The Daily News Transcript
- Type: Daily newspaper
- Format: Broadsheet
- Owner: GateHouse Media
- Publisher: Kirk A. Davis
- Editor: Richard K. Lodge
- Founded: 1870, as Dedham Transcript
- Ceased publication: September 25, 2009
- Headquarters: 1091 Washington Street, Norwood, Massachusetts 02062 United States
- Circulation: 3,947 Daily (as of 2007)
- Price: US$0.50 daily
- Website: dailynewstranscript.com

= The Daily News Transcript =

Afternoon daily newspaper in Norwood, Massachusetts, U.S.

The Daily News Transcript (formerly known as the Dedham Transcript and the Neponset Valley Daily News) was a five-day (Monday through Friday) afternoon daily newspaper in Norwood, Massachusetts, U.S., covering the Neponset Valley of Norfolk County, Massachusetts. The Transcript was originally published in Dedham, and also covered Walpole and Westwood.

In its final years, the Transcript was managed and printed by The MetroWest Daily News. Both were owned by Community Newspaper Company, a division of GateHouse Media.

== History ==
In the mid-1800s, the Transcript was published by John Cox, Jr., and edited by Samuel H. Cox. (Note: John Cox lived on Church Street.)

By 1980, the Transcript—then called the Daily Transcript—was the flagship of a five-paper chain, Transcript Newspapers Inc., that included the News-Tribune of Waltham and three weekly newspapers in West Roxbury-Roslindale (neighborhoods of Boston), Newton and Needham (suburbs west of Boston).

Between August 1984 and March 1986, the company was sold four times: to Gillett Communications in 1984; then to Thomson Newspapers that December; in April 1985 to William Dean Singleton (head of MediaNews Group)—and eventually, in 1986, to Harte-Hanks, which combined it with the Middlesex News to form News-Transcript Group.

News-Transcript, a chain of three dailies and several weekly newspapers stretching from Boston west to Framingham, Massachusetts, remained a Harte-Hanks property until 1994, when the company continued its divestment of print properties by selling the Massachusetts papers to Fidelity Investments' Community Newspaper Company, already the publisher of dozens of weeklies in the Boston suburbs.

CNC changed the newspaper's name, in 1999, to Neponset Valley Daily News, to emphasize the paper's connections with its home region and its sister papers. This name was changed again shortly after, to Daily News Transcript.

In 2000, Fidelity sold CNC to the publisher of the Boston Herald. The new owner instituted a content-sharing arrangement between CNC and the Herald, resulting in a regular stream of Daily News stories appearing in the Boston newspaper.

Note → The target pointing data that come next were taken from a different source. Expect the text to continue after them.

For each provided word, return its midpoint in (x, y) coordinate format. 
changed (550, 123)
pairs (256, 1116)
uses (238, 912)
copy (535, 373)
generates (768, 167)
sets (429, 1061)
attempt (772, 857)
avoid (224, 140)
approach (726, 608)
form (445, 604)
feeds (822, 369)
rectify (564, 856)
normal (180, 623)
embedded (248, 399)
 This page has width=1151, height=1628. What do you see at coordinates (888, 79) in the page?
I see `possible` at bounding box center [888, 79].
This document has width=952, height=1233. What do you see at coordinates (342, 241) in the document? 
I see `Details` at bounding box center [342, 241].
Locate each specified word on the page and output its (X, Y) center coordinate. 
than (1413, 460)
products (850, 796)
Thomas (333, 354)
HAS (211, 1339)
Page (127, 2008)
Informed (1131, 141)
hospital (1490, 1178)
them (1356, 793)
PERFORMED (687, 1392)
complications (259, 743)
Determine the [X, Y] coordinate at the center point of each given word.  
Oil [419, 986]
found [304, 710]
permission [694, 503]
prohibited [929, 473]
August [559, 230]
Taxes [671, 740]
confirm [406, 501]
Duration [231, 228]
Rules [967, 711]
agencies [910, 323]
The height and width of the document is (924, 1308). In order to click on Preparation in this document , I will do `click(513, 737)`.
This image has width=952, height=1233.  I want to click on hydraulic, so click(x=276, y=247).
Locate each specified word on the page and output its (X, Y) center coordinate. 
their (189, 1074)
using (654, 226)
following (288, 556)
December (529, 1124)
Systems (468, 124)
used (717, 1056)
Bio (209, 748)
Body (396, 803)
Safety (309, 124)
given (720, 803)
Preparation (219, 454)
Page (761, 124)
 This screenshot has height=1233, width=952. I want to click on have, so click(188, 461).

That arrangement continued even after the Herald sold CNC to Liberty Group Publishing (later renamed GateHouse Media) in 2006.

On August 20, 2009, GateHouse Media announced the Daily News Transcript would be ending publication in October 2009. The company plans to continue to cover the towns in the Transcript's coverage area with weekly papers, including a new one called the Dedham Transcript.

The last edition of the Daily News Transcript was published on September 25, 2009. After being merged with the Norwood Bulletin, it is now published as the Transcript and Bulletin.